Anakin Skywalker is a good “what-if” version of what might have happened if Christ had succumbed to the temptations in the desert. For those geeks less familiar with New Testament scripture, the story is summed up as thus: at the beginning of his ministry, Christ journeyed into the desert to pray and fast. After 40 days and nights, the Devil appears and tempts Christ with three requests. The first - he asks for Jesus to turn stones into bread. After all, he hasn’t eaten in a long time! Jesus refuses, proving his dominance over his own human appetites. The second temptation the Devil asks Jesus to do is to test the limits of his angelic protectors by jumping off the pinnacle of the temple. Jesus again refuses, proving his humility and resistance to showing off his supernatural abilities. Finally, the Devil offers Jesus the entire world - domination over every earthly kingdom, if only he pledges fealty to Satan himself. Jesus refuses a third time.

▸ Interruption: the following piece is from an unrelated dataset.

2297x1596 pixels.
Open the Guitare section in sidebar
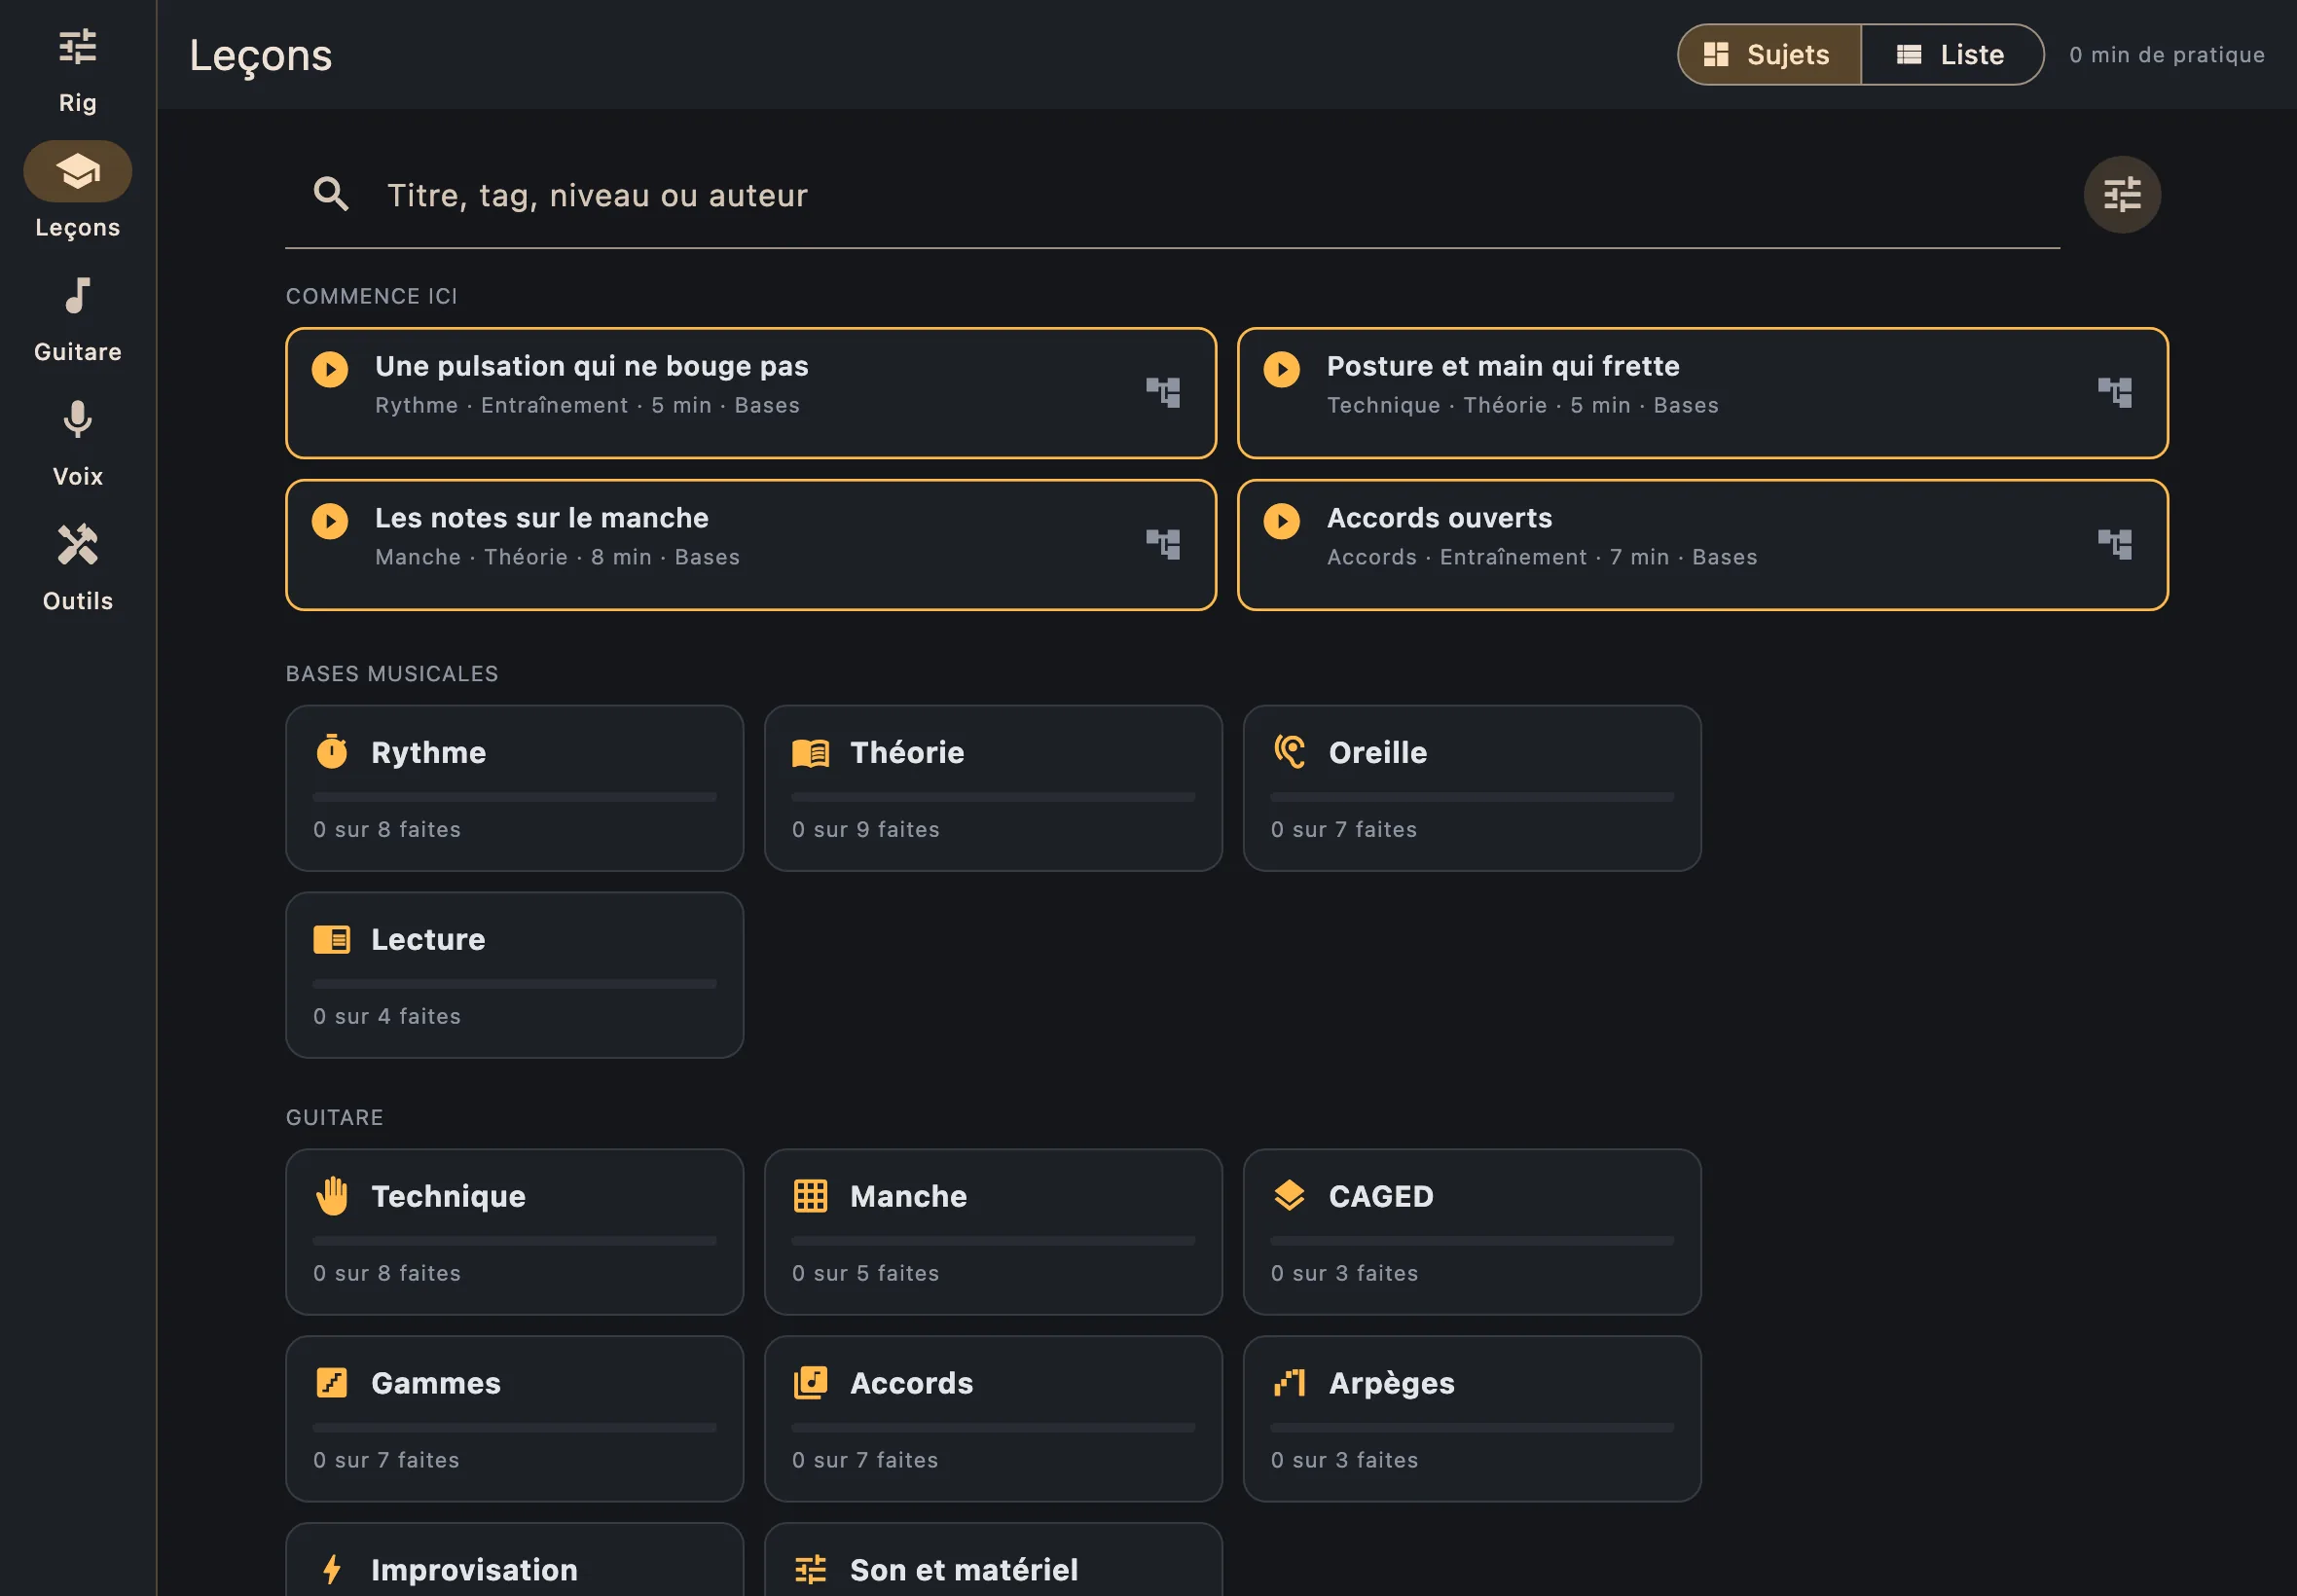(x=77, y=320)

Now, let’s juxtapose this with Anakin’s motivations and temptations. Anakin’s first temptation (and failure) away from his master is the ability to forsake his attachment and affection for Padme. We get an interesting line about the relationship between compassion (which Anakin calls “Unconditional Love”) and attachment (which is forbidden) - but Anakin refuses to resist his passions, instead, he justifies them and acts on them. This is again demonstrated by his need to rescue his mother, who has been kidnapped and tortured by a tribe of indigenous nomads called Tusken Raiders. While most people agree that saving another human being (not least of all your own mother!) from torture/pain/death is an inherently good thing - what Anakin fails to recognize is that his duty should take precedence over his emotions. This, again, is a direct correlation to a deep, instinctual affection - something the Messiah figure is supposed to set aside or overcome, but instead, Anakin fails, and prioritizes it (and in a way, himself) over the duty that has been laid out before him.

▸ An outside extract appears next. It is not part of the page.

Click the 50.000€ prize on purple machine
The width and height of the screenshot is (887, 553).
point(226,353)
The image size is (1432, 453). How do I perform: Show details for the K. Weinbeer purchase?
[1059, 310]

The closest Skywalkeresque parallel to Christ’s second temptation (Hurl yourself from the temple, prove that angels will save you) may be the pursuit of Zam Wessel. Anakin, trusting in his own abilities, leaps from a skycar and hurtles thousands of feet through crowded airspace, landing (of course) exactly on the speeder he was looking for. I hesitate to call this a blatant temptation - Anakin does it himself, with no prompting or enticements - but the literal example of throwing yourself from a high place and trusting your status as “the Chosen One” to save you seems to be a close fit.
If we consider this temptation more metaphorically - it’s really all about an abuse of the power and title of being the anointed one - the one with the destiny. Anakin repeatedly makes this mistake throughout his story - from ignoring directions (“Stay in that cockpit”) to blatantly whining about not being accepted into the Jedi Council. Anakin has a flair for the flashy and does not hesitate to use his powers to manipulate or intimidate. He fails the second temptation.

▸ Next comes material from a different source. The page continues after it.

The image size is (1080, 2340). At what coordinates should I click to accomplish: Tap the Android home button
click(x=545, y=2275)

The final temptations is an offer from the devil - Serve me, and I will give you everything. This is most easily correlated to the role of Palpatine - a friend of Anakin’s, who offers a “pathway to many abilities, some even considered to be unnatural” in exchange for his service. Again, Anakin is motivated by what could easily (on the surface) be termed “benign intentions” - he is convinced that Padme will die in childbirth, and the Jedi refuse to help him learn to stop death (as death is part of the Way of the Force, and should not be a source of sorrow for one who has prioritized his duty over his attachments). Anakin, unlike Christ, does in fact vow allegiance to this dark power, and in a sense, gains dominion over the entire galaxy… But not before losing his reason for vowing allegiance in the first place. Ironic, isn’t it?
Now, at this point, you might be saying “Yeah, but ObiWade, Darth Vader really isn’t a Messiah figure at all. He’s pretty blatantly failed the three main tests he was supposed to undergo, and besides, he’s the bad guy in the Original Trilogy.”
Is he though? Don’t forget - it is Vader, not Luke, who defeats the Emperor, and thus brings balance to the Force. Luke, for all his bravery and self-sacrifice, coming to face the Emperor and Vader in the name of his duty as a Jedi - loses. Earlier in the series, the sage master Yoda claims that “Only a fully trained Jedi Knight, with the Force as his ally” has a chance at defeating the Emperor. Interestingly enough - Luke is not fully trained. Anakin, however, is.
Anakin fulfills his destiny by bringing balance to the Force. He disposes of the galaxy’s most powerful dark-side user, Palpatine, and sets up his son, Luke, to build it anew. We’re still figuring out exactly what happened next, but for his part in the story, Anakin gets a Messiah’s ending, complete with a resurrection from his “death” at the hands of Vader to his ethereal return, standing alongside his space-version-of-angel brethren, Obi-Wan and Yoda. He leaves the galaxy a better place, and defeated the ultimate evil of his time.
All this is to say - the exploration and subversion of a myth still relies on the same story beats that have been told for centuries. Whether the setting of the myth is ancient Mesopotamia or a galaxy far, far away - the forces of good and evil are often embodied and epitomized by larger-than-life characters who represent ultimate good, ultimate evil, and in the case of Vader, a combination of both. The line between spiritual and physical is crossed in figures who represent humanity’s best shot at redemption and enlightenment - and even though they may stumble, or even outright fall from their destined path - they wind up back in it, and the story resolves with hope and a new, brighter future.
Stay tuned for next time - where we examine another component of geek mythology - the maternal goddess. In the comments below- let me know which fictional characters you think of that embody the characteristics of ultimate motherhood!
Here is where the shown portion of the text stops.